Both BFS and DFS solution in Java with explanation.


  • 0
    Y
    public class Solution {    
        /**
         * iteration
         * The key idea here is that we can only add a number to the end of the all of the subsets in the result if and only if current number if not a duplicate of its previous one. 
         * Otherwise, we can only add current number to the subsets that is generated from the previous step. 
         * For example, for [1,2,2]
         * The initial result is [[]].
         * In the first iteration, we add nums[0] into every subset in the result and the result becomes [[], [1]].
         * In the second iteration, nums[1] != nums[0], so we add nums[1] to every subset in the result and the result becomes[[], [1], [2], [1,2]]
         * In the third iteration, nums[2] == nums[1], we can only add it to the subsets newly generated by the previous step, whose index in the result is 2 to the end, which is still kept by the size vairable in our function and will be modified later to be current size of the result in order to iterate the result.
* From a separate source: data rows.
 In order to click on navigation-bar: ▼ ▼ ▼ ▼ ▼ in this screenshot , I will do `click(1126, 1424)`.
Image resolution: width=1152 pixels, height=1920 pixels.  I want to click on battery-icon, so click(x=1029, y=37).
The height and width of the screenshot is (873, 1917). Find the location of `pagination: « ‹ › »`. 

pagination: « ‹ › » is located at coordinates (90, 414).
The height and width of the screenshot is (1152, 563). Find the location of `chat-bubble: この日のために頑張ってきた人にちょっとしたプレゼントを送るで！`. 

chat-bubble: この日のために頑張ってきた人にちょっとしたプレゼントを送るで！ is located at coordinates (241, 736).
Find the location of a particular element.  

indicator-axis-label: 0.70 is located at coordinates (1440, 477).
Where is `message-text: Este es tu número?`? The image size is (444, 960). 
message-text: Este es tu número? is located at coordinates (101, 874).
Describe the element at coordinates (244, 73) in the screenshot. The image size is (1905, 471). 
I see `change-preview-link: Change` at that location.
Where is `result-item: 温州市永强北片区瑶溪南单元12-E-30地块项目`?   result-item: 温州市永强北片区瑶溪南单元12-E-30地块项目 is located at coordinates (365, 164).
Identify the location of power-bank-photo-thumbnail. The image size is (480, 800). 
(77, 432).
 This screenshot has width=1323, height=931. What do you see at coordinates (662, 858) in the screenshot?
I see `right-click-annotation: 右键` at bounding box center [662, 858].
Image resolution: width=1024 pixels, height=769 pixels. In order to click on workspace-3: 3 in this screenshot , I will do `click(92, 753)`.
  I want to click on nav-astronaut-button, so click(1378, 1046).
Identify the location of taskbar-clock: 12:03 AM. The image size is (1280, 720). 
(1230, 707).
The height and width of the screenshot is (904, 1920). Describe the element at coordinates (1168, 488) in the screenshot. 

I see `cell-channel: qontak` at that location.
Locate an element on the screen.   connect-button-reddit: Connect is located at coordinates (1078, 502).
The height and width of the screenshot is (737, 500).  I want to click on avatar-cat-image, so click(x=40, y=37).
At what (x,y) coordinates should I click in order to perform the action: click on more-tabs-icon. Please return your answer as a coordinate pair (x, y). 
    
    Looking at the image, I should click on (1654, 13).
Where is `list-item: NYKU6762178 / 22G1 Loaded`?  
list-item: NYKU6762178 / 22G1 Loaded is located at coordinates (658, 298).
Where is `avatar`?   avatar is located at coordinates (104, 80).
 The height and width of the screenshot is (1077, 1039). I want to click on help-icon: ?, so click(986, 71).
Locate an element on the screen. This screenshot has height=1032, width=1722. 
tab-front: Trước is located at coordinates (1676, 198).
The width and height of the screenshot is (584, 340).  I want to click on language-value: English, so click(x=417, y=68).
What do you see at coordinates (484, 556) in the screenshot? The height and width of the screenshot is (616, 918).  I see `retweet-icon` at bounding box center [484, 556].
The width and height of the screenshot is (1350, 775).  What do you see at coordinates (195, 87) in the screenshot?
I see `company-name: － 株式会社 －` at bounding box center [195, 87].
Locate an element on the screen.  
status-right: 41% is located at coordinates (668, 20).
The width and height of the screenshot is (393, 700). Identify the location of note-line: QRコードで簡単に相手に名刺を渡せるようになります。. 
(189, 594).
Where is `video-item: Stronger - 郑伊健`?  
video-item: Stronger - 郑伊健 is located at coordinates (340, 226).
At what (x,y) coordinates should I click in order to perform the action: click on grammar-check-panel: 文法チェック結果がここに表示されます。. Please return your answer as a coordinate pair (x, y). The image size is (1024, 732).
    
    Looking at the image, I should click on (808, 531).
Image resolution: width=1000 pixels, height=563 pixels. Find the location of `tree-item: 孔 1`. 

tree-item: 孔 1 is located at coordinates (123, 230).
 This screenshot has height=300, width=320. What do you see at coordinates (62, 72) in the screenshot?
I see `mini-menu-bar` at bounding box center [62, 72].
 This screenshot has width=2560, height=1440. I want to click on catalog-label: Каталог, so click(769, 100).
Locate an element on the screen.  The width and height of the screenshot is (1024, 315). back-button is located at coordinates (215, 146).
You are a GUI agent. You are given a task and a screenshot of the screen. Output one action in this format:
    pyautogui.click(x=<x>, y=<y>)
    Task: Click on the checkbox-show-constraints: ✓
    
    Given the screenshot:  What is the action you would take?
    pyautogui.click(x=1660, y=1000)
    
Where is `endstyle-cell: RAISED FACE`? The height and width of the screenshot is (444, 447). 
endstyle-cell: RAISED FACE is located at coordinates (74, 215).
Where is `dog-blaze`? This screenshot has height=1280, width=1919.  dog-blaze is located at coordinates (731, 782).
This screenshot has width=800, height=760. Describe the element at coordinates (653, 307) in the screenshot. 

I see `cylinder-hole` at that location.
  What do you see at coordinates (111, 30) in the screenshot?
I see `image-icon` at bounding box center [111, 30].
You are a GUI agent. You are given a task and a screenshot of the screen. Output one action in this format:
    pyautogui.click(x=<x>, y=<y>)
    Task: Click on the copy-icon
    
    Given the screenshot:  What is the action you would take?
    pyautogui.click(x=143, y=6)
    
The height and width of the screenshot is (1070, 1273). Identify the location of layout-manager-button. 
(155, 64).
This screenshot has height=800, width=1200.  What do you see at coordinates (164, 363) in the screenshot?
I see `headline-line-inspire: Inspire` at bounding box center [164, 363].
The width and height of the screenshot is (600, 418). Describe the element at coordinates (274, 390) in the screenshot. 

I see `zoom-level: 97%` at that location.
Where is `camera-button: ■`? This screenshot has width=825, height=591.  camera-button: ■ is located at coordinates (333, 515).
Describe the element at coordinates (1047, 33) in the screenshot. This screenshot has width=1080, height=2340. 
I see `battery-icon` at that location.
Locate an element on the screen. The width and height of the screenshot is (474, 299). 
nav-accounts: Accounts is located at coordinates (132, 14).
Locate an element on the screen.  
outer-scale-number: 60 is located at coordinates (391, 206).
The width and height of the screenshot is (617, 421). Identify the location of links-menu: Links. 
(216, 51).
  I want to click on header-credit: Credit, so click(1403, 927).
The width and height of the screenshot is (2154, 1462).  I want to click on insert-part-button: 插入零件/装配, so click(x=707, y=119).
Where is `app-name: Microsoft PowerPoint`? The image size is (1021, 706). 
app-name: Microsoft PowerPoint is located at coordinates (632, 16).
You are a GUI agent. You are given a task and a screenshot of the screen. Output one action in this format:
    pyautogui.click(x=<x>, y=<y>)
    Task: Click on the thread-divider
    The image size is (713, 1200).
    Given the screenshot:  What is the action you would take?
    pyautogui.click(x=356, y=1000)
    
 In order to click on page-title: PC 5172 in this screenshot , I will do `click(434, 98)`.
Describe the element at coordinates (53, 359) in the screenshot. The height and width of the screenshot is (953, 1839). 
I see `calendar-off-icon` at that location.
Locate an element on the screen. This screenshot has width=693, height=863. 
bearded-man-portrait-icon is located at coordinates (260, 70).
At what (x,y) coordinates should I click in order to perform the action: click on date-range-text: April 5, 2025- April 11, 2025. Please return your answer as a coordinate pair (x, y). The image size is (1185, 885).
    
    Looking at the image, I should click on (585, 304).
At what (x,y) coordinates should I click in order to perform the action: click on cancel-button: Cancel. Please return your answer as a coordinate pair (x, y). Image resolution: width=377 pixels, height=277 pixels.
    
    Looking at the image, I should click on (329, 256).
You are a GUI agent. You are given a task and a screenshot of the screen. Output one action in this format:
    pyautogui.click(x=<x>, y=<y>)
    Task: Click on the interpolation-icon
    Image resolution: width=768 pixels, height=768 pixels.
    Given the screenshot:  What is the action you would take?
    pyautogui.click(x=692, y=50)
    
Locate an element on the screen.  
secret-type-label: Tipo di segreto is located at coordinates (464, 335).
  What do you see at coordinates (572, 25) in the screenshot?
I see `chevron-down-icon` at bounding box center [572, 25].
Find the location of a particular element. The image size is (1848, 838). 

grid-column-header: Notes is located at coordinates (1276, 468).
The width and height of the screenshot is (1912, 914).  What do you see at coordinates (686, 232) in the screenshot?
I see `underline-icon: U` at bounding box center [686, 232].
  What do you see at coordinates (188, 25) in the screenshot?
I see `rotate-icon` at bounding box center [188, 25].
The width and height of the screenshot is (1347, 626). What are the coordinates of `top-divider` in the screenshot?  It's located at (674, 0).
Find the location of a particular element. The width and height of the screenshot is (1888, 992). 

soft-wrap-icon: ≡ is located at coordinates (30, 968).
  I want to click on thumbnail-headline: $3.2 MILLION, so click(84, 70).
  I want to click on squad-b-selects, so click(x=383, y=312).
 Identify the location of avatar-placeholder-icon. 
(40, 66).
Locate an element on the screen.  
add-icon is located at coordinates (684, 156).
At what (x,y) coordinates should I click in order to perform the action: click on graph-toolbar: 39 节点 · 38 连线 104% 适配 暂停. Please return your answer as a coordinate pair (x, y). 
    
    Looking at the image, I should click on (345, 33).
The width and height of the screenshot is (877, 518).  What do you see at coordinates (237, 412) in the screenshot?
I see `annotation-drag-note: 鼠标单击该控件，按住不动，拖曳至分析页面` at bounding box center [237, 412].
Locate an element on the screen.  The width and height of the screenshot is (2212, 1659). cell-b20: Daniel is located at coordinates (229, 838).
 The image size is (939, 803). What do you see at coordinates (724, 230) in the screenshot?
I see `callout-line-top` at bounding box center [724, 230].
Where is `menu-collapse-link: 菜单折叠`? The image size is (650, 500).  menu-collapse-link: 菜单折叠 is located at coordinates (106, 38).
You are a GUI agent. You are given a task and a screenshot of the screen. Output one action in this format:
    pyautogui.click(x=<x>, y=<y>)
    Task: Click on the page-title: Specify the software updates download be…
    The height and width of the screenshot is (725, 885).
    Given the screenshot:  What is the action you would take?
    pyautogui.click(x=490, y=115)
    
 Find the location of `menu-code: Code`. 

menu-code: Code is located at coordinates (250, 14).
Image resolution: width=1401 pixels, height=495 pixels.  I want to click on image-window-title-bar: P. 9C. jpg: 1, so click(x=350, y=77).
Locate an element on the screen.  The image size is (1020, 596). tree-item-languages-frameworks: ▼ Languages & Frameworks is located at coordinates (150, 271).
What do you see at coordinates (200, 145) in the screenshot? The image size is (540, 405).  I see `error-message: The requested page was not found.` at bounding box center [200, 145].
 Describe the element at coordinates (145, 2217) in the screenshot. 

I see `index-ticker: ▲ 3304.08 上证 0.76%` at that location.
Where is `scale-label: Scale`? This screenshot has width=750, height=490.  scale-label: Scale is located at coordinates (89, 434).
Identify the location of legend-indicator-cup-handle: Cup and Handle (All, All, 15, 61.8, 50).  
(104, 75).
So we assign this value to start.
         * Then we add nums[2] to every subset from result[2] to result[result.size() - 1] and we get: [[], [1], [2], [1,2], [2,2], [1,2,2]]
         * At this time, the loop ends and we can return result list. 
        **/
        public List<List<Integer>> subsetsWithDup(int[] nums) {
            List<List<Integer>> result = new ArrayList<>();
            result.add(new ArrayList<>());
            if (nums == null || nums.length == 0) {
                return result;
            }
            
            Arrays.sort(nums);
            int size = 0;
            int start = 0;
            for (int i = 0; i < nums.length; i++) {
                start = i >= 1 && nums[i] == nums[i - 1] ? size : 0;
                
                size = result.size();
                for (int j = start; j < size; j++) {
                    List<Integer> tmp = new ArrayList<>(result.get(j));
                    tmp.add(nums[i]);
                    if (!result.contains(tmp)) {
                        result.add(tmp);
                    }
                }
            }
            return result;
        }
        
        
        
        
        
        /**
         * Backtracking
        **/
        public List<List<Integer>> subsetsWithDup(int[] nums) {
            List<List<Integer>> result = new ArrayList<>();
            result.add(new ArrayList<>());
            
            if (nums == null || nums.length == 0) {
                return result;
            }
            
            Arrays.sort(nums);
            backTrack(nums, 0, result, new ArrayList<Integer>());
            return result;
        }
        
        private void backTrack(int[] nums, int start, List<List<Integer>> ret, List<Integer> curr) {
            int i = start;
            while (i < nums.length) {
                //skip all duplicates except current number is the start of this iteration
                //In other words, we avoid duplicates by letting every different number be the start of the subresults only once.
                while (i > start && i < nums.length && nums[i] == nums[i - 1] ) { 
                    i++;
                }
                if (i < nums.length) {
                    curr.add(nums[i]);
                    ret.add(new ArrayList<>(curr));
                    backTrack(nums, i + 1, ret, curr);
                    curr.remove(curr.size() - 1);
                    i++;
                }
            }
        }
    }
    

  • 0
    A

    @YaokaiYang result.contains() is linear scan, just like any other solutions that rely on search for duplicates, your time complexity will always be N times higher than others that don't employ checking on duplicates.